• [Listed entries]:
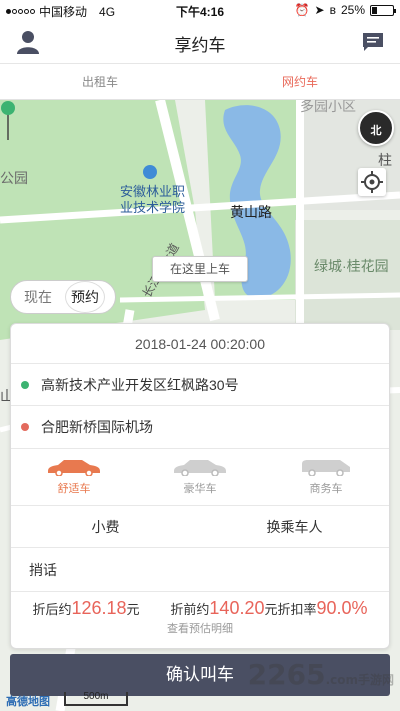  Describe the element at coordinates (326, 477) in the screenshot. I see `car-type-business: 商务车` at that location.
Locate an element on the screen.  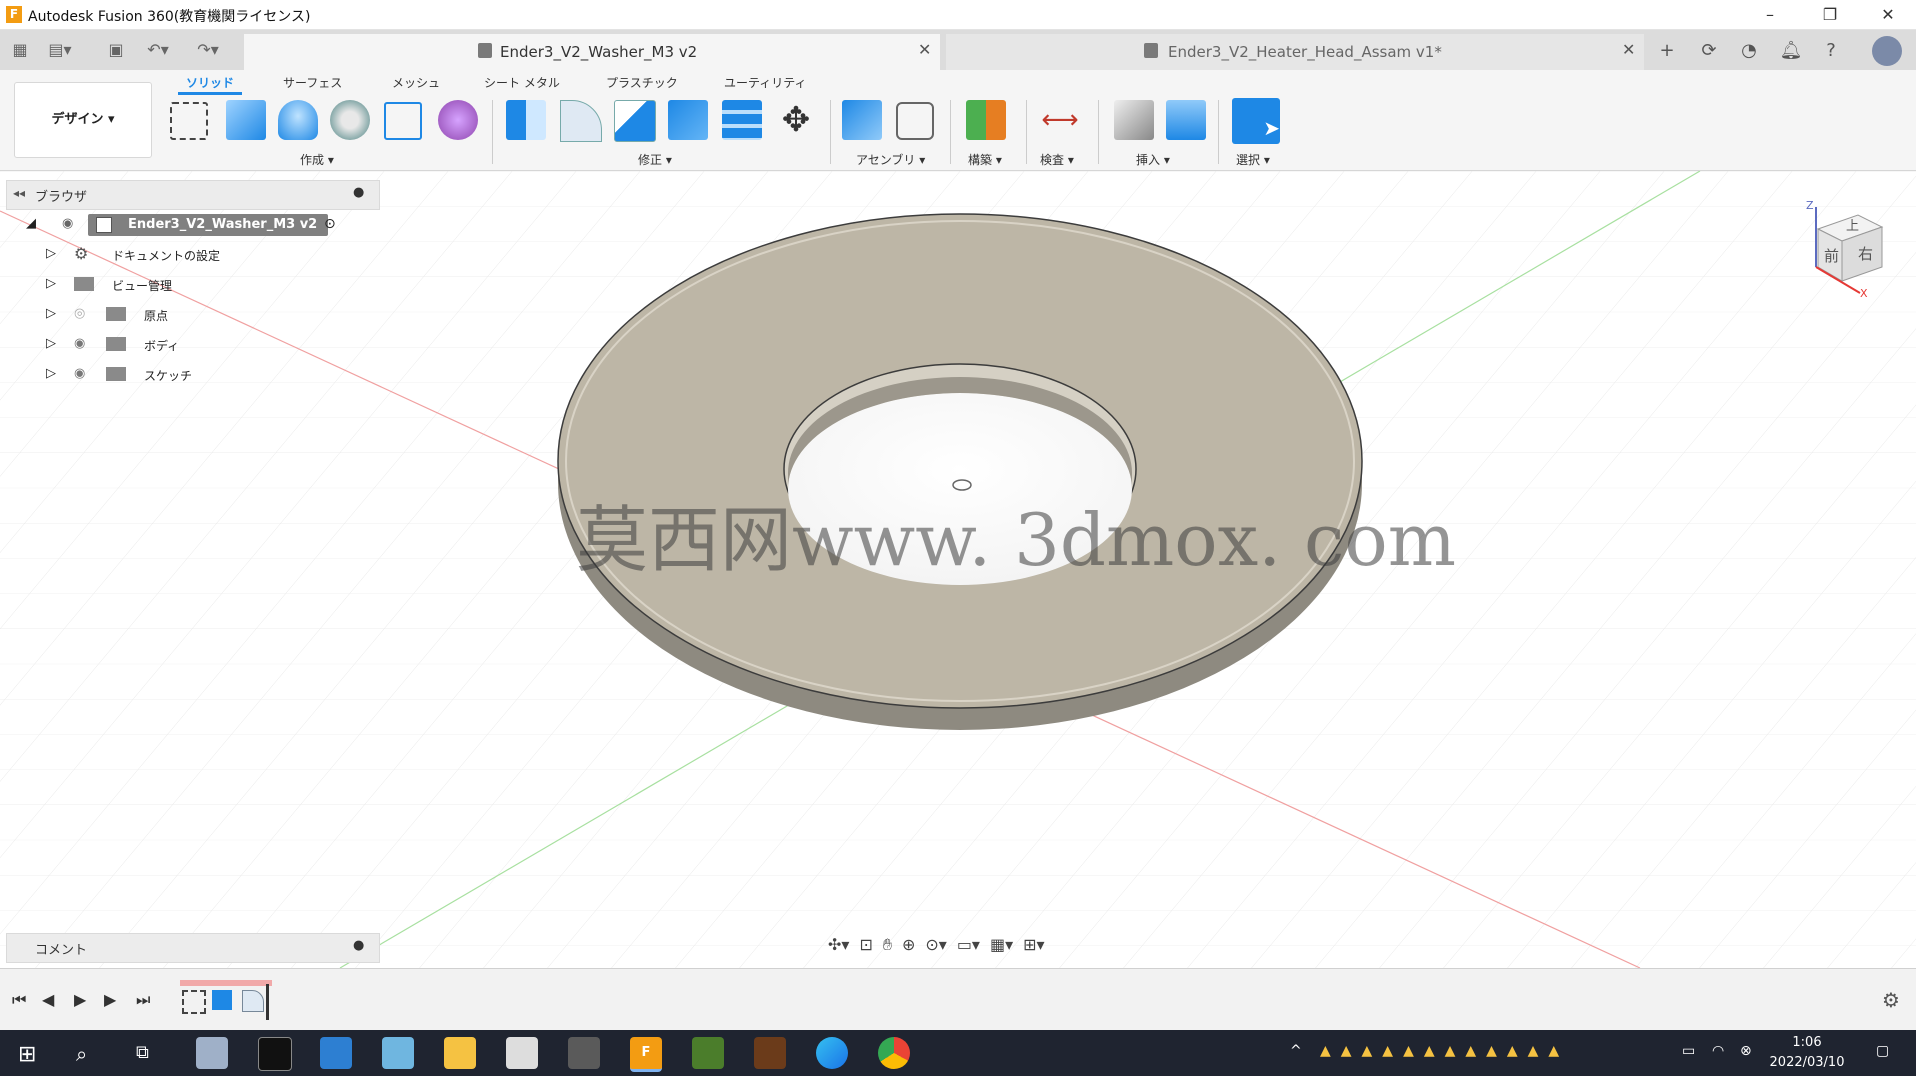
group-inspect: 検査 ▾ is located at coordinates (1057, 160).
==
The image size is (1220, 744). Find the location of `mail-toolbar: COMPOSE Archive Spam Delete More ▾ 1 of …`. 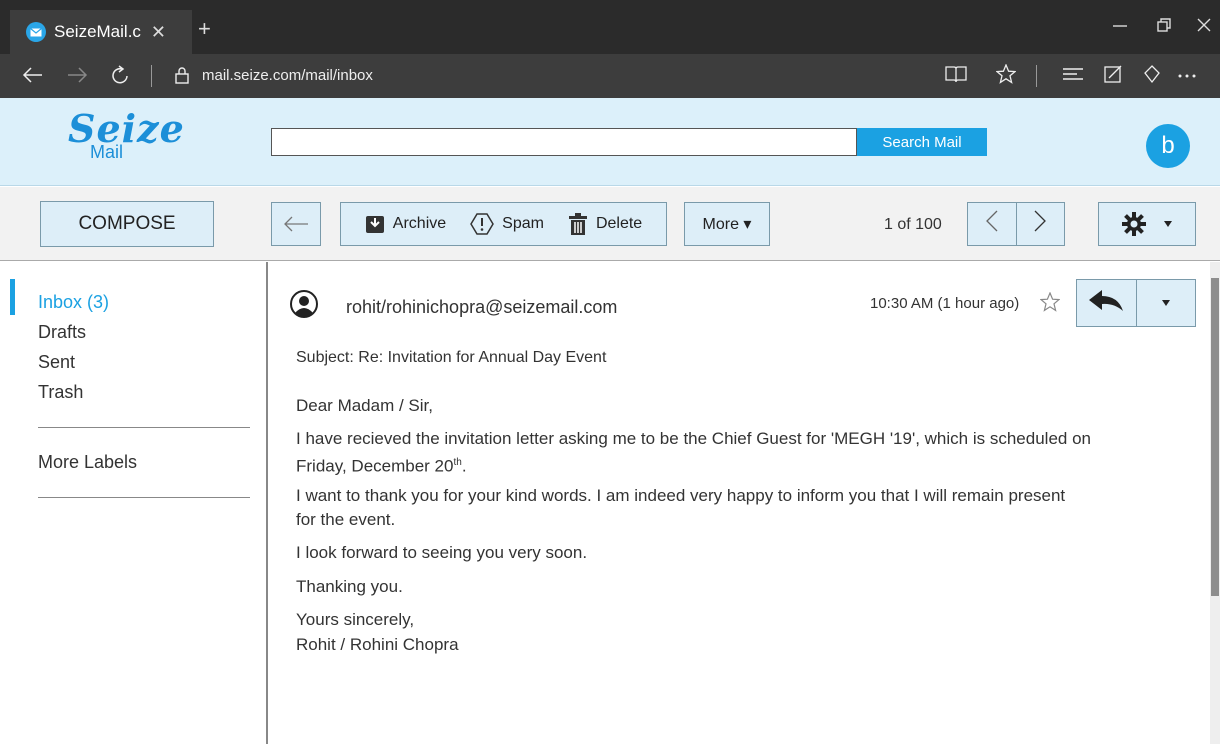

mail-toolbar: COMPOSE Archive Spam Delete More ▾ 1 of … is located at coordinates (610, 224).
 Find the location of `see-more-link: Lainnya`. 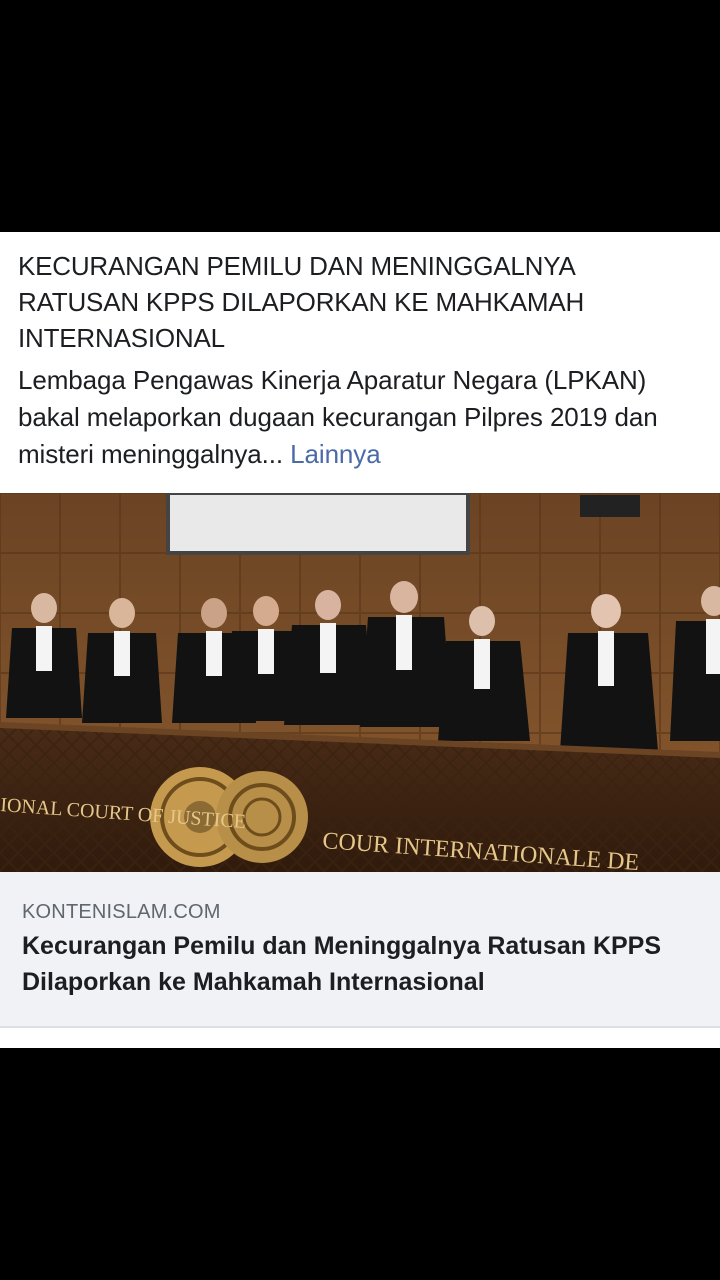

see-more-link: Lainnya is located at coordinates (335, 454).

• [Description of the task]: Output as a JSON list of strings the part of the records that opens with the line containing "The image size" and closes with the line containing "see-more-link: Lainnya is", one string per line, skipping blank lines and leaving out the pictures.

• [Response area]:
[
  "The image size is (1220, 744). Find the location of `mail-toolbar: COMPOSE Archive Spam Delete More ▾ 1 of …`. ",
  "mail-toolbar: COMPOSE Archive Spam Delete More ▾ 1 of … is located at coordinates (610, 224).",
  " Find the location of `see-more-link: Lainnya`. ",
  "see-more-link: Lainnya is located at coordinates (335, 454)."
]